My house sat silent in the cold night, only the front porch light shining faintly against the gloom. I walked around to the back, through my small yard, and to the kitchen door. I tried the handle. Locked. Kneeling, I lifted an empty flower pot and grabbed my key. Once unlocked, the door swung inward, and I was home.
I walked into my kitchen and threw the deadbolt behind me. Everything looked just the same as when I’d left. A dish towel draped haphazardly across the drying rack. My houseplants lining the windowsill. It was as if I’d walked into a museum of my life, everything preserved. The house had stayed the same while I’d changed and, at my core, had become a completely different person. As if to prove this hypothesis, I grabbed a knife from a drawer and carried it with me as I searched the house. It was empty—no Sebastian lurking in a closet with a burlap sack, ready to carry me off again.
A shiver coursed through me, and I turned the thermostat up, then walked to my bedroom. Other than a few missing items and clothes that I knew were in my closet—no, in his closet at the Catskills house—the room was untouched. A new cell phone sat on my bedside table. I picked it up and swiped to unlock it. All my information was there, including the texts I’d missed. Sebastian hadn’t told me the extent of his texts with Veronica, Link, and Mint, and as I read his cold responses and their mounting panic, I realized he’d needed me to step in to avert suspicion. I felt sick when I realized I’d been tricked, yet again. The worry in the messages spoke to the old me—the kinder one—so I fired off a few missives to let them know I was back from my trip early, then silenced the phone.
I kicked my shoes off and lay down. Sebastian’s coat still warmed me, his scent coating the fibers and giving me a sense of comfort that was all wrong. I hugged myself and closed my eyes. Should I call the police? And tell them what? I was kidnapped by a man who kept me in a lavish mansion, never touched me until I asked, and who I had sex with of my own volition twice? I rolled over and faced the small window looking out into the night.

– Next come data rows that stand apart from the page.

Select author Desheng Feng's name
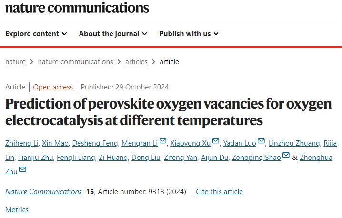The image size is (342, 218). pyautogui.click(x=95, y=143)
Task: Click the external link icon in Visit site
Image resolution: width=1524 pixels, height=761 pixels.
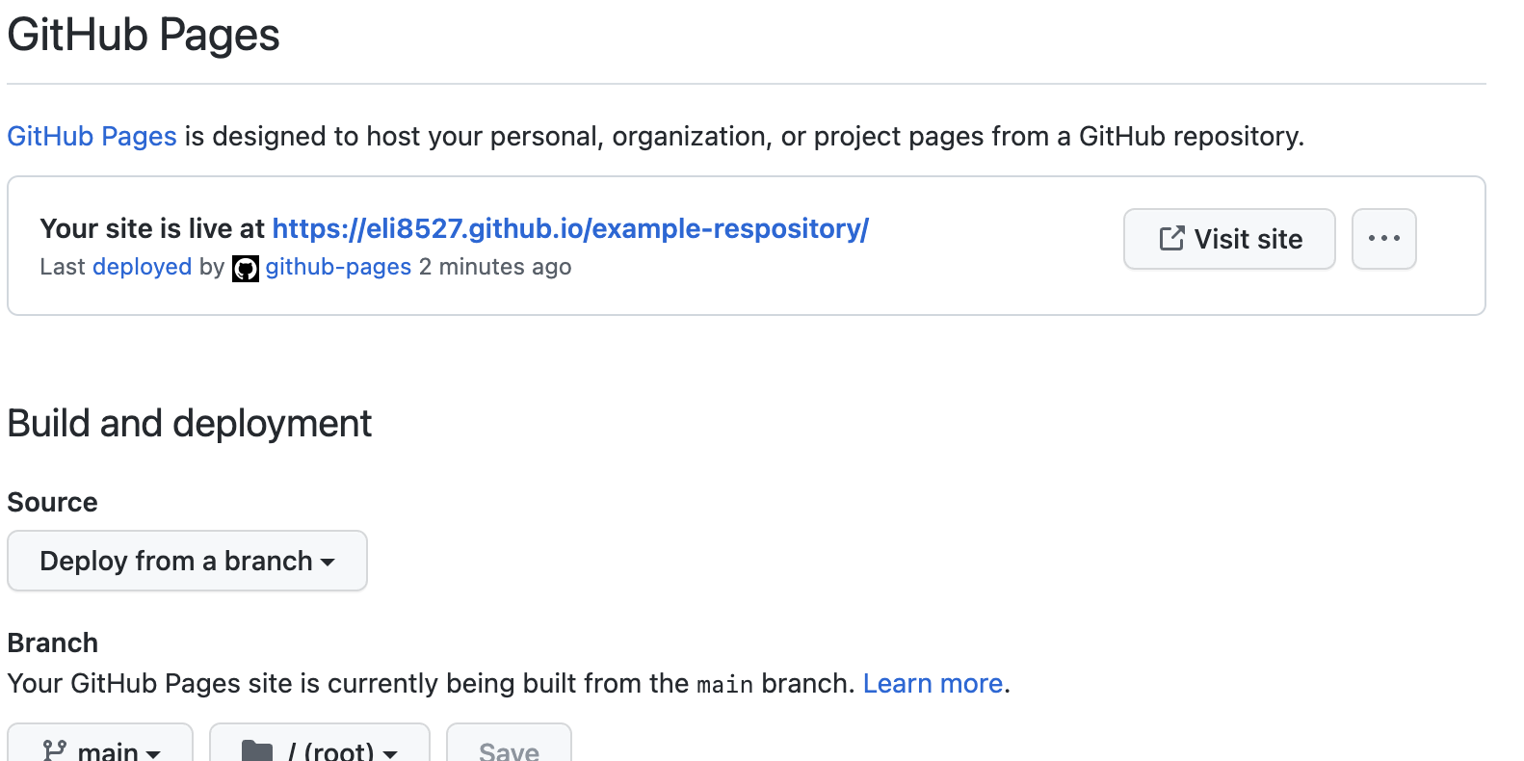Action: click(1171, 239)
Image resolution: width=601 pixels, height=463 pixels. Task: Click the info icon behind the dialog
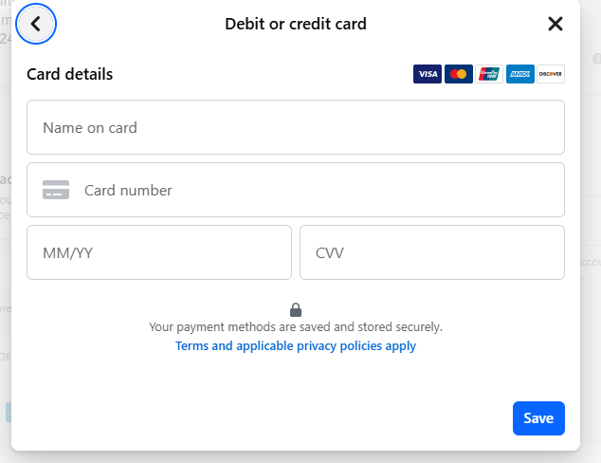[x=596, y=59]
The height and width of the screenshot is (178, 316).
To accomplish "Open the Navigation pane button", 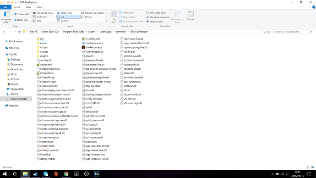I will 6,17.
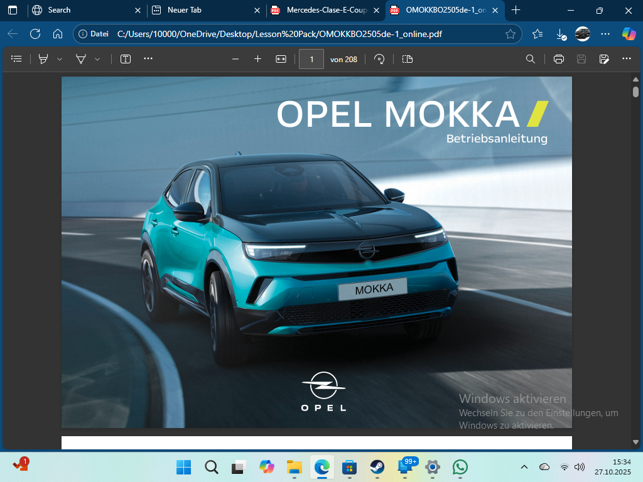Add this page to favorites
The width and height of the screenshot is (643, 482).
[x=511, y=34]
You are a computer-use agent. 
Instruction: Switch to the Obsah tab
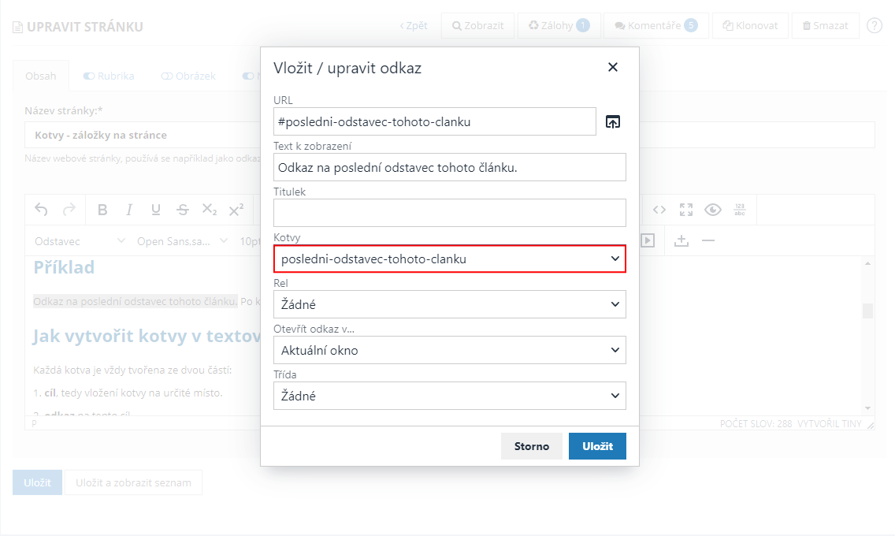pos(41,76)
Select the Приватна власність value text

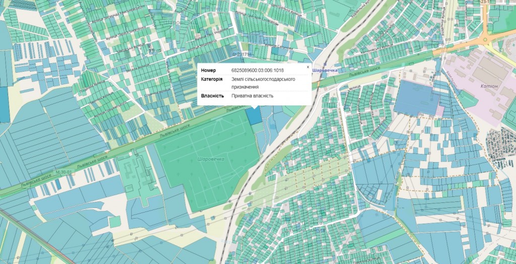pos(252,95)
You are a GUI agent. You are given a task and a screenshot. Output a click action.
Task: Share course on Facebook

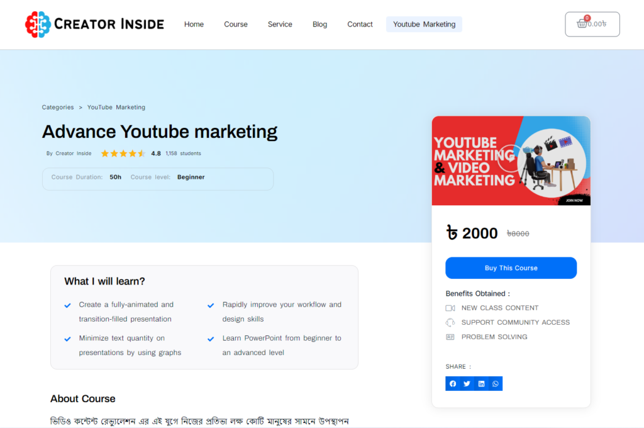point(453,384)
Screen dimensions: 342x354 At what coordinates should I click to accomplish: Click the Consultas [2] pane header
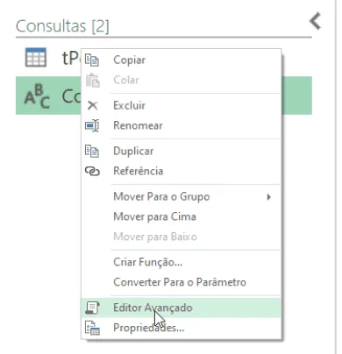click(x=62, y=26)
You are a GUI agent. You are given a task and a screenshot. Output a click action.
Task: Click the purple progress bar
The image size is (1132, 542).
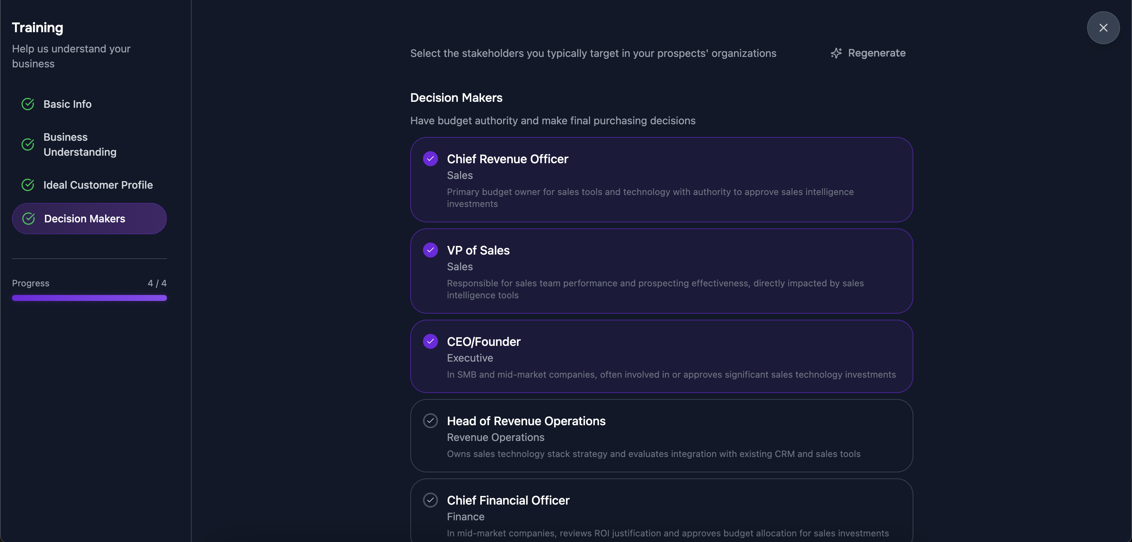click(89, 298)
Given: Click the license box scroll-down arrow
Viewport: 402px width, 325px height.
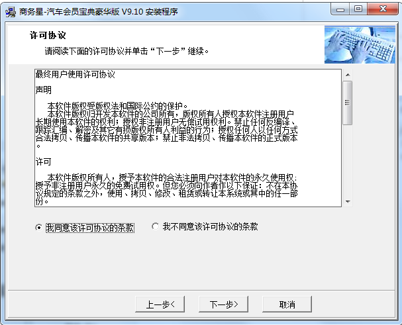Looking at the screenshot, I should click(x=348, y=202).
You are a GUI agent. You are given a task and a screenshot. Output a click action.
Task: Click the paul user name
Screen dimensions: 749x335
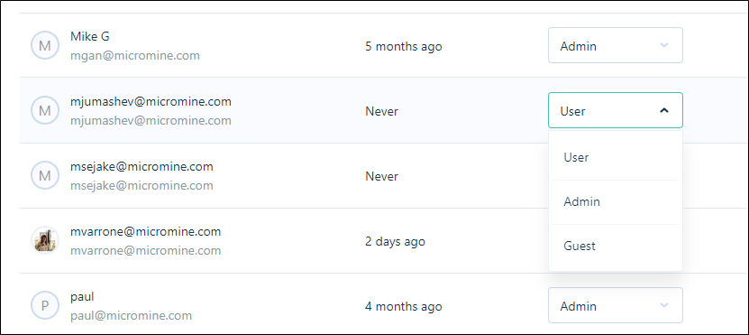[82, 297]
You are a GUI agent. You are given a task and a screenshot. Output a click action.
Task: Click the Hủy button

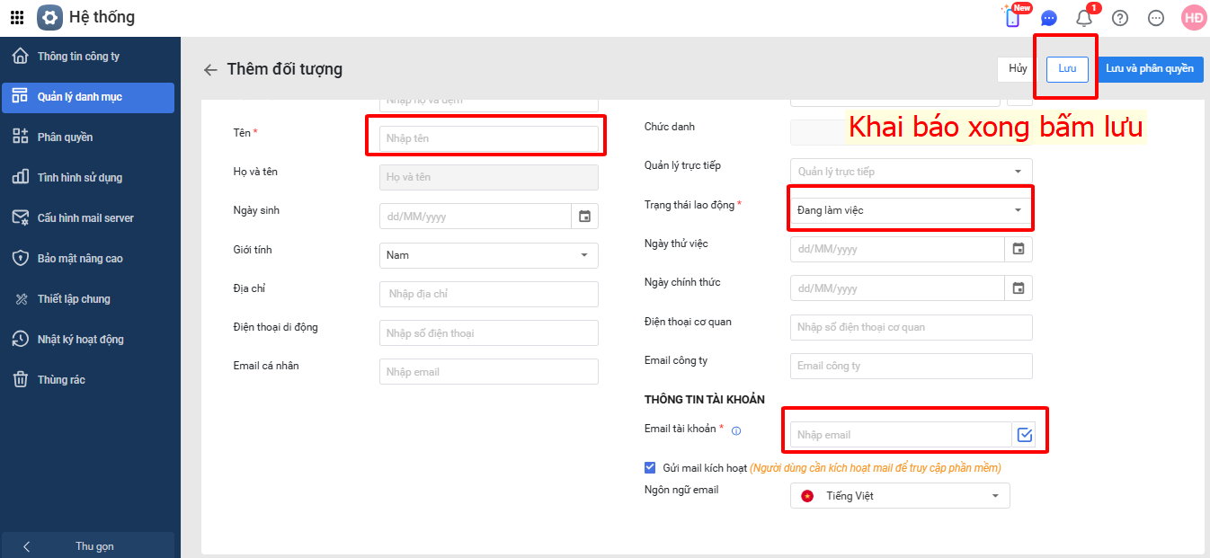[1018, 69]
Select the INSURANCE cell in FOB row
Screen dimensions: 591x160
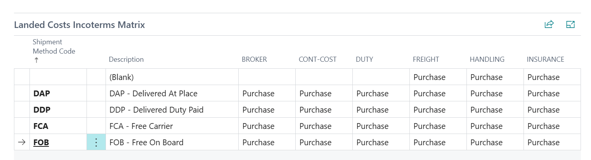click(552, 143)
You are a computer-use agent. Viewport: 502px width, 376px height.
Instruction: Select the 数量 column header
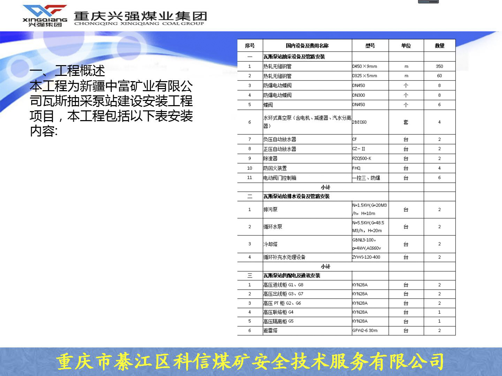(x=439, y=46)
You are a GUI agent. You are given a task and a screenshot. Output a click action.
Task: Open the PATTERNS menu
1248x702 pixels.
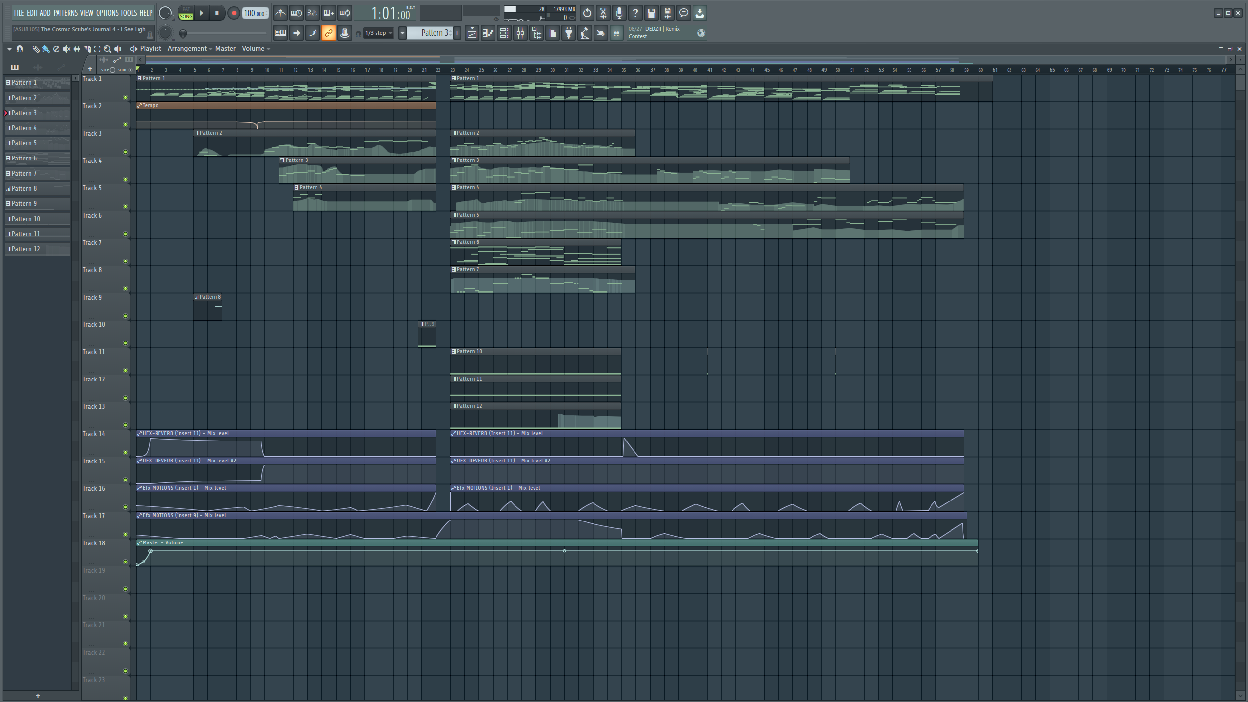point(65,13)
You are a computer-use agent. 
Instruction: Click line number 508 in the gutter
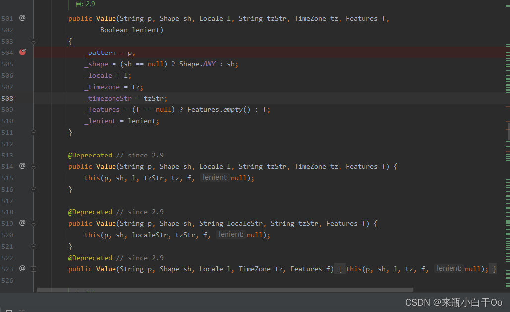[x=7, y=98]
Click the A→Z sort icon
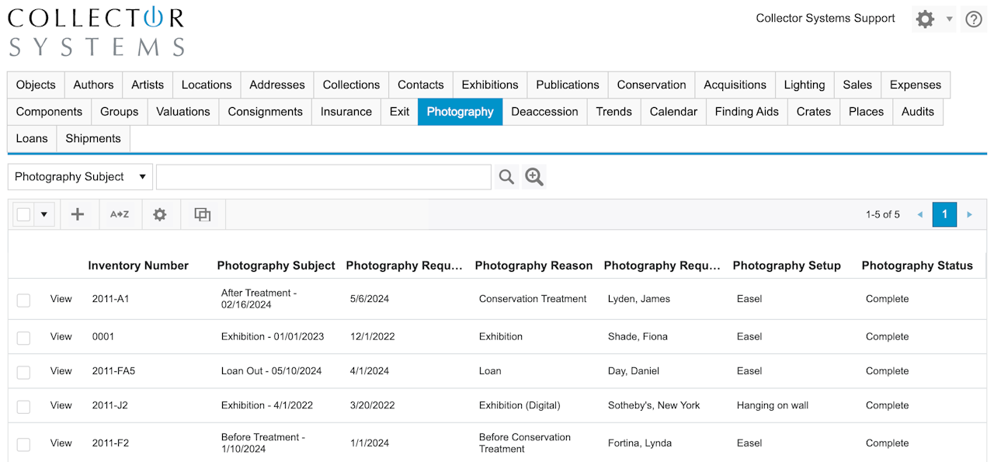Screen dimensions: 994x462 click(120, 215)
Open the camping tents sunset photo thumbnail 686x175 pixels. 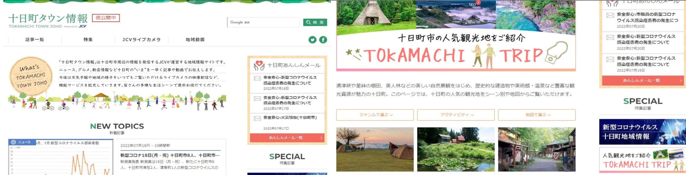pyautogui.click(x=375, y=150)
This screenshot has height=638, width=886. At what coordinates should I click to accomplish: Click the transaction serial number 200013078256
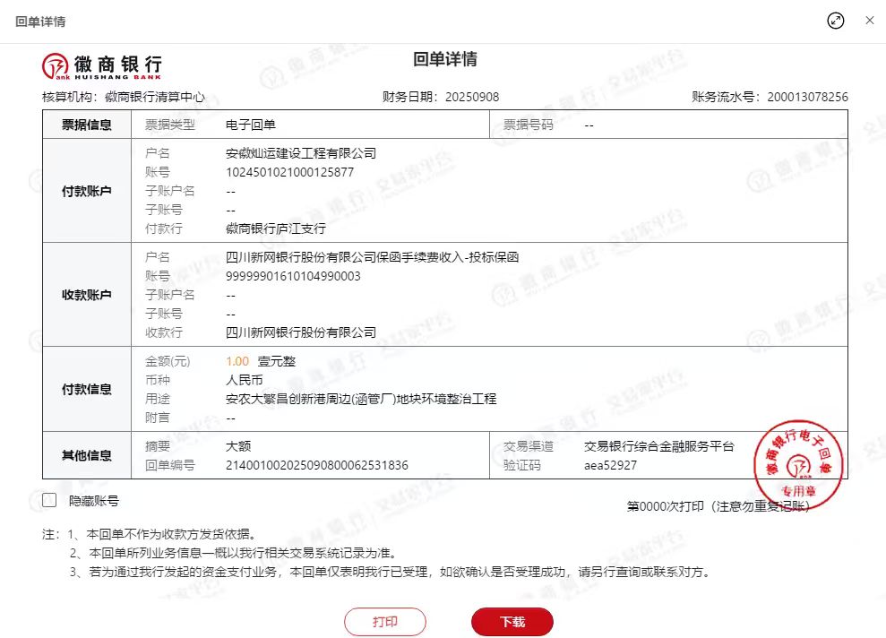click(795, 97)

The last two weeks had been a nightmare mixed with slivers of daydream. I pressed my nose to the coat and drew in a deep breath. It was insane—a prisoner who wanted to escape, and now, a free woman who ached for the man who’d held her captive. I would never go back, never be a prisoner again as long as I lived. But the depth of sadness in his eyes when he set me on the helicopter had ripped a hole through my heart. He felt. And, in turn, I felt for him.
“It’ll pass,” I murmured to the empty room. “It has to.” I leaned back and set the knife on my nightstand, the hilt close to the edge. If so much as a floorboard creaked, I’d be ready.
When I lay back down, the familiar metal at my ankle tickled along my skin. I drew my knee up and grabbed the golden shackle. With a hard pull, the clasp gave way. Warm in my hand, the metal glinted in the soft moonlight. I closed my palm around the solid proof that it hadn’t all been a fever dream.
Sebastian had taken me prisoner, and just as suddenly, had set me free.
The doorbell rang. My eyes flew open, and for a brief moment, I didn’t know where I was. Gone were the wide windows with the view of the mountains, the sumptuous bed, and the luxury furnishings. But when I realized I was in my own bed, I sighed with relief.
Someone knocked at my front door and rang the bell again, several times in a row. I grabbed the knife from my bedside table and crept down the short hallway to the living room.
A face peered through the small porthole in the front door. “Hello? I’m freezing my fabulous off out here!”
What the hell? “Who is it?”
“Paul.”
“Paul who?”
“Is she kidding? She’s kidding, right?”
Muffled responses. How many people were out there?
“I’m the Paul of Splendide.”
“What’s that?” I shuffled to the door.
“Only the finest salon in all of Manhattan.” A high-pitched female voice.
I leaned against the wall. “What do you want?”
“She’s kidding. She must be.” Paul’s voice grew more animated by the second. “We were told to be at this address, and we were paid handsomely, might I add. An in-home appointment on Christmas Day doesn’t come cheap, even if we don’t exactly celebrate. Hanukkah Sameach.”
I rubbed my eyes, not entirely sure what was going on. “You were paid to come here and do my hair?”